The figure of a young woman whose yearnings lead her to cause, or whose presence causes, destructive acts was clearly dear to Preminger, who had earlier essayed the same theme in several films, especially in his bodice-ripper hoot Forever Amber (1947), Carmen Jones (1954) and his queasily brilliant Angel Face (1952). In the last, a far more psychopathic heroine (Jean Simmons) annihilates her parents and then herself and her lover (both films build to climactic car crashes), and like Cecile, eddied in perturbed, bewildered grief after perceiving her own destructiveness. In the climax of Anatomy of a Murder (1959), James Stewart’s defence attorney lets his opponent walk directly into a trap of his own arrogance, a trap that finally confirms the absence of any definable truth in the case: all that matters is the case that he built. Likewise, Preminger lets his characters declare themselves in broad terms, and then observes them with increasingly lenient, observational intrigue, handing them just enough rope to hang themselves.
Using the widescreen with compositional grace, he constantly offers lingering group and long shots in which telling details manifest. Sooner or later, the crucial moment arrives, as when his camera sits patiently waiting as Cecilia and a nightclub pick-up dance, only for the other beaux to instigate a fight; or a shot of the strange family gathering on a terrace whilst their maid sneaks mouthfuls of their champagne. There’s a marvelous moment when Cecile returns from having surrendered her virginity to Cyril, attempting, and failing, to coolly light herself a cigarette, and Anne comes to her rescue with solicitous patience.

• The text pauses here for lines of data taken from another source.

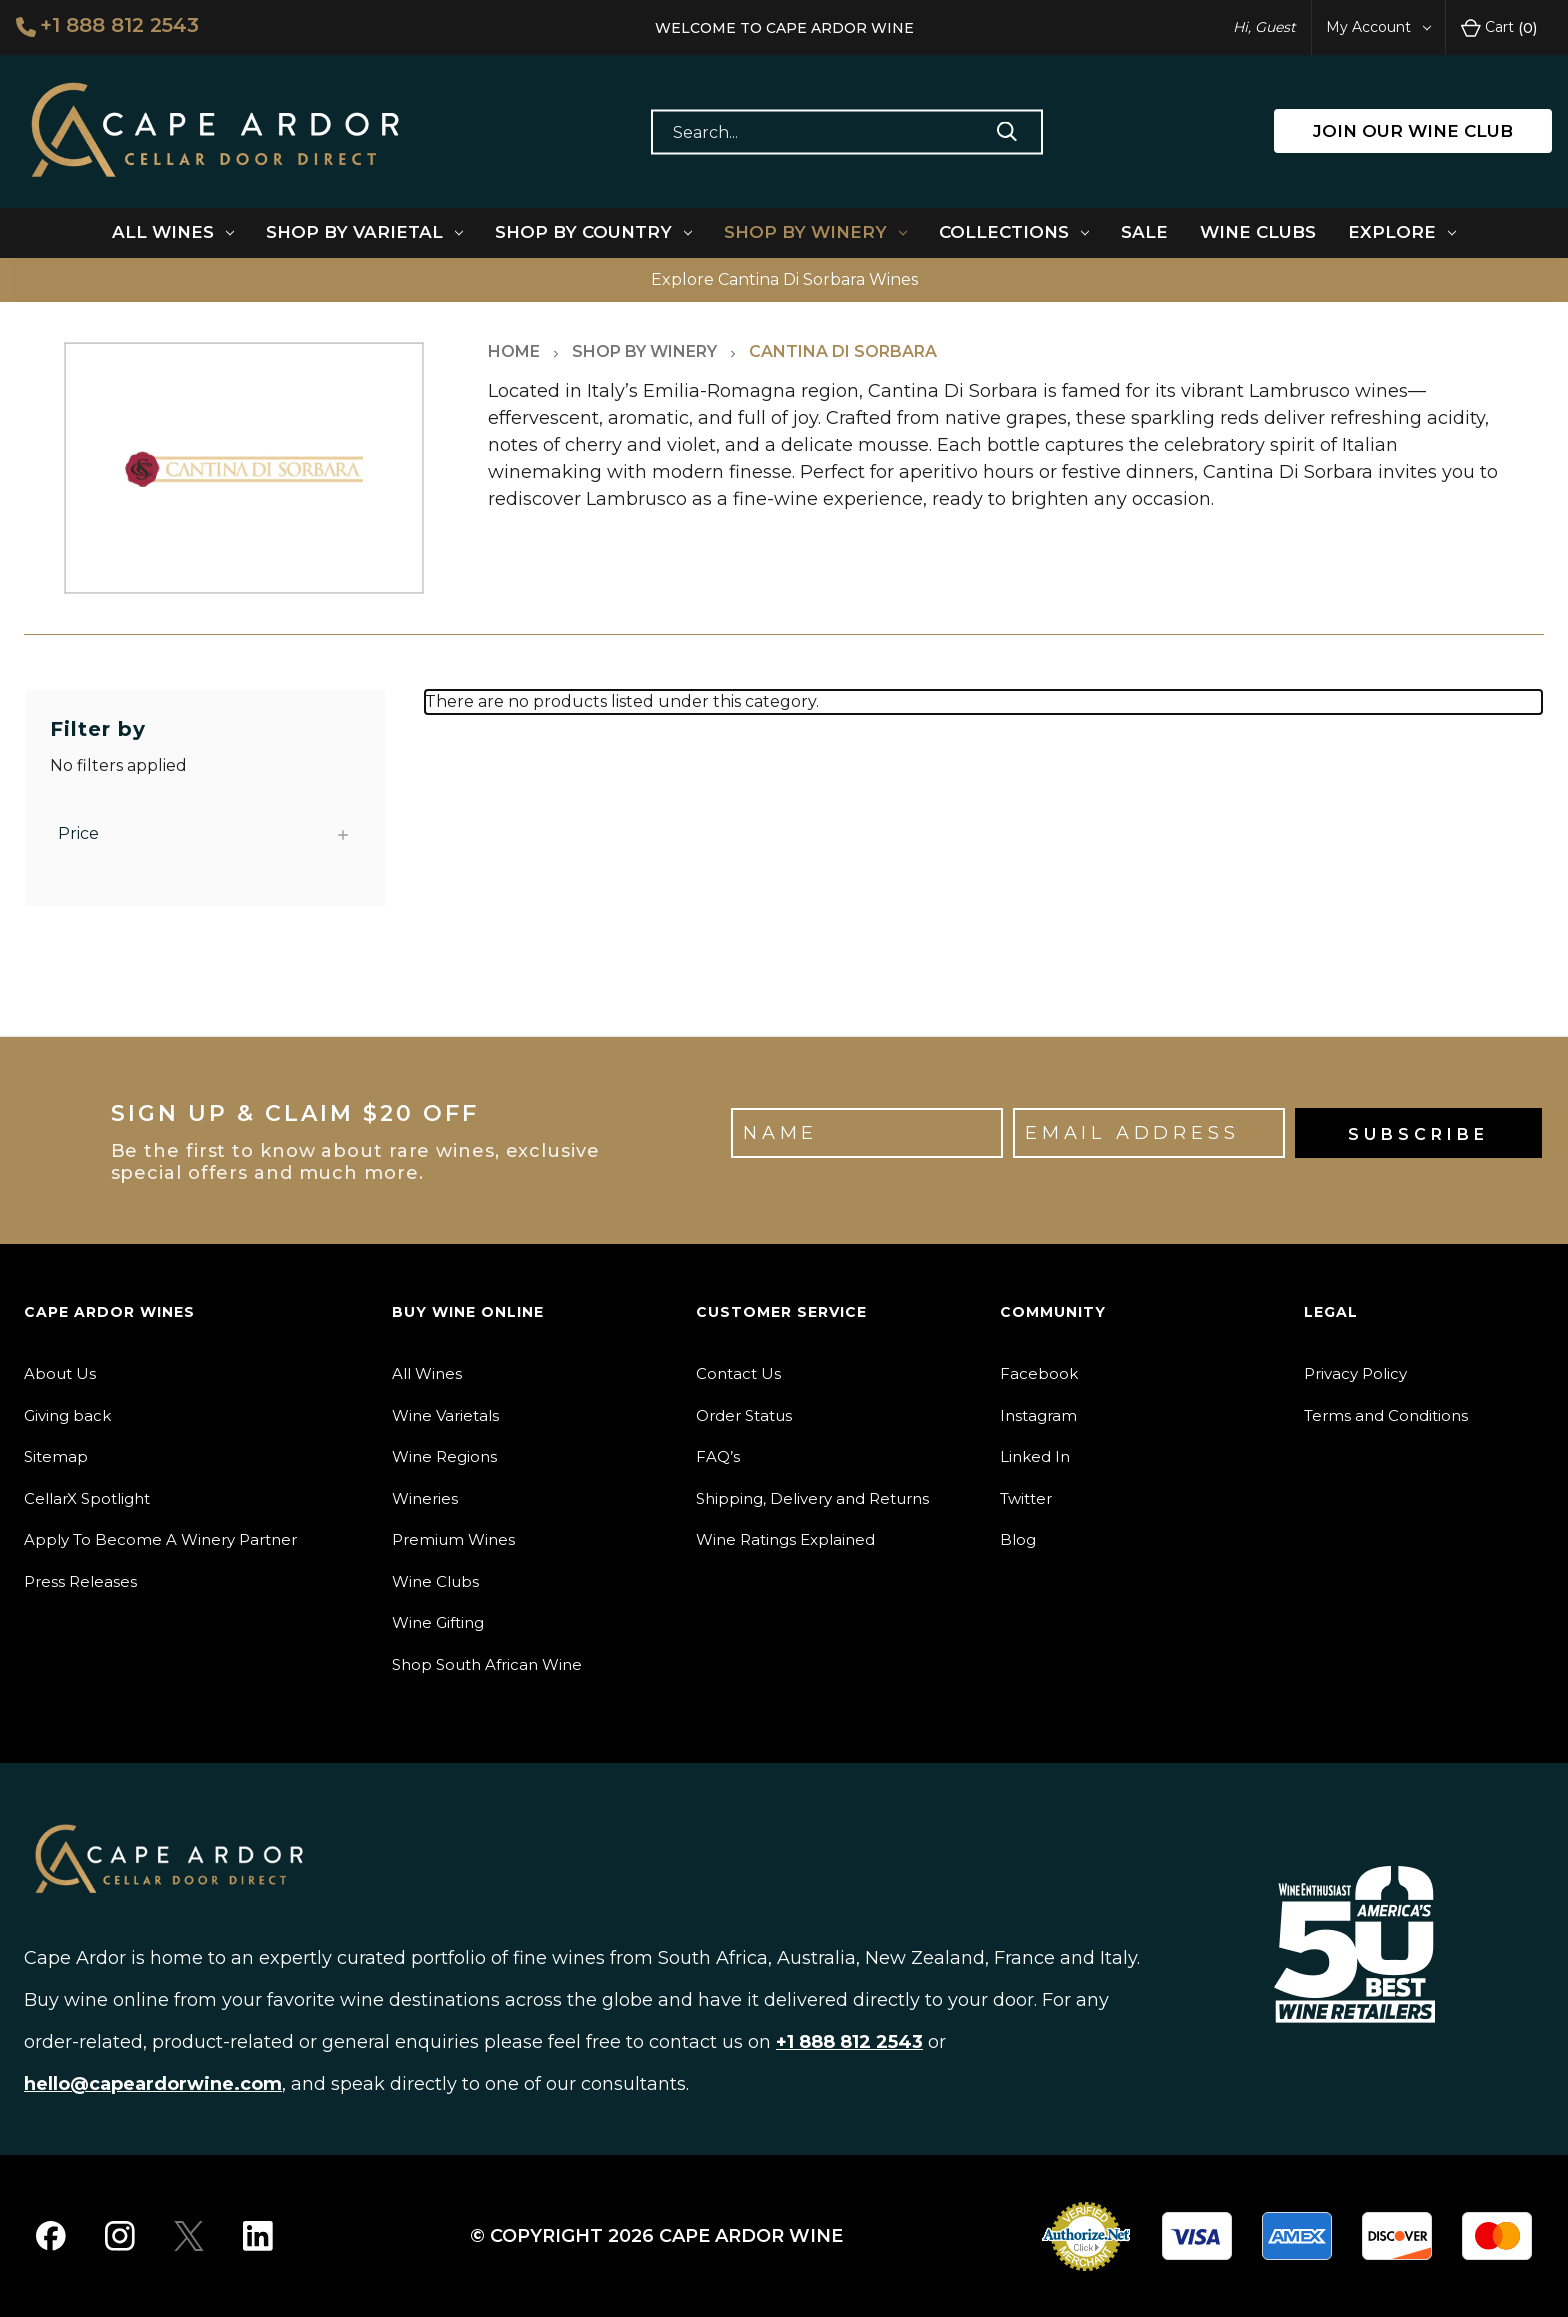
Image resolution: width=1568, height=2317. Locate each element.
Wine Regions (444, 1456)
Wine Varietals (445, 1415)
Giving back (67, 1415)
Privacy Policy (1355, 1373)
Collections (1014, 232)
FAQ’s (718, 1456)
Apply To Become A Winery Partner (160, 1539)
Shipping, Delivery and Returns (812, 1498)
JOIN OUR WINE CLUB (1413, 131)
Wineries (425, 1498)
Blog (1018, 1539)
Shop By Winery (815, 232)
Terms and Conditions (1386, 1415)
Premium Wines (453, 1539)
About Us (60, 1373)
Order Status (744, 1415)
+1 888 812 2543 (107, 26)
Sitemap (56, 1456)
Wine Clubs (1258, 232)
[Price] (205, 834)
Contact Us (738, 1373)
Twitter (1026, 1498)
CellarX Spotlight (87, 1498)
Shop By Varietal (364, 232)
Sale (1144, 232)
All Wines (173, 232)
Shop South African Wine (487, 1664)
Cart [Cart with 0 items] (1499, 28)
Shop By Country (593, 232)
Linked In (1035, 1456)
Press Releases (80, 1581)
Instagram (1038, 1415)
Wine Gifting (438, 1622)
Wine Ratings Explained (785, 1539)
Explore (1402, 232)
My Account (1378, 27)
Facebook (1039, 1373)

The interrogatory approach alters Seberg, with her glassy Midwestern freshness, into a spry and supple assassin and makes blithely gracious man of the world Niven into a childish jackass. The often rigid Kerr gives one of her most comfortable performances from this era, funnily enough, playing a woman defined by her lack of comfort. Unfortunately, Preminger’s fondness for bottle blondes and digging up unpolished starlets to terrorise and/or sleep with yields Demongeot, who delivers an embarrassingly awkward performance early on; yet, she, too, expands her characterisation with some wit as the movie progresses. Horne, a star ingénue for about two minutes at the time, is a total washout. Still, it’s funny to see Martita Hunt, who usually played stern battle-axes, as Cyril’s gaudy, gambling mother. Greco appears on screen as herself, singing the mordant title song by Georges Auric, whose terrific score contorts its core theme through variations of chanson d’amour, hot jazz, and bossa nova, entwining seemingly disparate scenes and moods in unifying motifs.
A key set piece of Tristesse sees Elsa, who seems at first a cut-out of va-va-voom feminine lushness, but proves herself equipped with the life-love of a nature goddess, leading the others in a communal dance—a state of communal exaltation that also initiates Raymond and Anne’s affair and signals the swiftly approaching crack-up. It’s this mix of indulgence and cynicism, this wide-open perspective, that predicts subsequent films of Euro-anomie, like La Dolce Vita and L’Avventura and best defines Preminger’s films. The brilliant final shot reveals the queasy grief around which the circular narrative tiptoes, whilst achieving a total disintegration, as the self-loathing Cecile stares into a mirror, swathing her sorrow-contorted face in cold cream until she’s a perverted caricature, and the picture blurs and dies.